*** RECORDS SHOWN ***

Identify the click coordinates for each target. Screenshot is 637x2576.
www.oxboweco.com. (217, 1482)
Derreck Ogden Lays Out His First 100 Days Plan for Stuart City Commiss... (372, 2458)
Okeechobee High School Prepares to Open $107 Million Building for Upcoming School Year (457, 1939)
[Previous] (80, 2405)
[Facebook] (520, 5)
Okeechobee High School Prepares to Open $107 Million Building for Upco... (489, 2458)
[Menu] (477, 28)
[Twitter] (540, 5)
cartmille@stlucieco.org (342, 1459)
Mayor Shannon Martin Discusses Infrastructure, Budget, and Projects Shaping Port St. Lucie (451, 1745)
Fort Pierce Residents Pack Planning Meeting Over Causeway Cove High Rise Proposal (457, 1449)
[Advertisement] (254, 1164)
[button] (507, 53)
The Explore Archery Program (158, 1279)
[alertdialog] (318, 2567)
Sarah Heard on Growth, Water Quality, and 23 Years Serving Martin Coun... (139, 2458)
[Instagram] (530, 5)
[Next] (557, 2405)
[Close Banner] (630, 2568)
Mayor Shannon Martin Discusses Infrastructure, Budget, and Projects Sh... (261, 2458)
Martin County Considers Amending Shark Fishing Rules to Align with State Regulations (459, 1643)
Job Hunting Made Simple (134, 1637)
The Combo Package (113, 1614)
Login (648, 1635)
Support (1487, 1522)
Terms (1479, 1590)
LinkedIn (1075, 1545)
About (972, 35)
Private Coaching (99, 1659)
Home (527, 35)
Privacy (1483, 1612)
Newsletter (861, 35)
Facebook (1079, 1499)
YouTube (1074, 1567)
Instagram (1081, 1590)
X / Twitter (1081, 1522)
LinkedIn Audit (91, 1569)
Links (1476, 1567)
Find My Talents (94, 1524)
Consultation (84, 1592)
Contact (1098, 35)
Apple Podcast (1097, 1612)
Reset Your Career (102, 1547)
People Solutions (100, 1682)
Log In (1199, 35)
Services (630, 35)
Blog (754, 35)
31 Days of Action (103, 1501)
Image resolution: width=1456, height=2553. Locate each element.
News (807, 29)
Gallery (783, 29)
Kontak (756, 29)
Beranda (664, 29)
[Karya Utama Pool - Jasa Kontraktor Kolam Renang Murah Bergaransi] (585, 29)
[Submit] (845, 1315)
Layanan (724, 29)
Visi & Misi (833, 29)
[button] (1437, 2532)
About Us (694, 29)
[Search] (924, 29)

***

The records above should be printed exactly, please, from the first line through the line containing "LinkedIn Audit (91, 1569)", with both ends kept and nothing past it.

Identify the click coordinates for each target. Screenshot is 637x2576.
www.oxboweco.com. (217, 1482)
Derreck Ogden Lays Out His First 100 Days Plan for Stuart City Commiss... (372, 2458)
Okeechobee High School Prepares to Open $107 Million Building for Upcoming School Year (457, 1939)
[Previous] (80, 2405)
[Facebook] (520, 5)
Okeechobee High School Prepares to Open $107 Million Building for Upco... (489, 2458)
[Menu] (477, 28)
[Twitter] (540, 5)
cartmille@stlucieco.org (342, 1459)
Mayor Shannon Martin Discusses Infrastructure, Budget, and Projects Shaping Port St. Lucie (451, 1745)
Fort Pierce Residents Pack Planning Meeting Over Causeway Cove High Rise Proposal (457, 1449)
[Advertisement] (254, 1164)
[button] (507, 53)
The Explore Archery Program (158, 1279)
[alertdialog] (318, 2567)
Sarah Heard on Growth, Water Quality, and 23 Years Serving Martin Coun... (139, 2458)
[Instagram] (530, 5)
[Next] (557, 2405)
[Close Banner] (630, 2568)
Mayor Shannon Martin Discusses Infrastructure, Budget, and Projects Sh... (261, 2458)
Martin County Considers Amending Shark Fishing Rules to Align with State Regulations (459, 1643)
Job Hunting Made Simple (134, 1637)
The Combo Package (113, 1614)
Login (648, 1635)
Support (1487, 1522)
Terms (1479, 1590)
LinkedIn (1075, 1545)
About (972, 35)
Private Coaching (99, 1659)
Home (527, 35)
Privacy (1483, 1612)
Newsletter (861, 35)
Facebook (1079, 1499)
YouTube (1074, 1567)
Instagram (1081, 1590)
X / Twitter (1081, 1522)
LinkedIn Audit (91, 1569)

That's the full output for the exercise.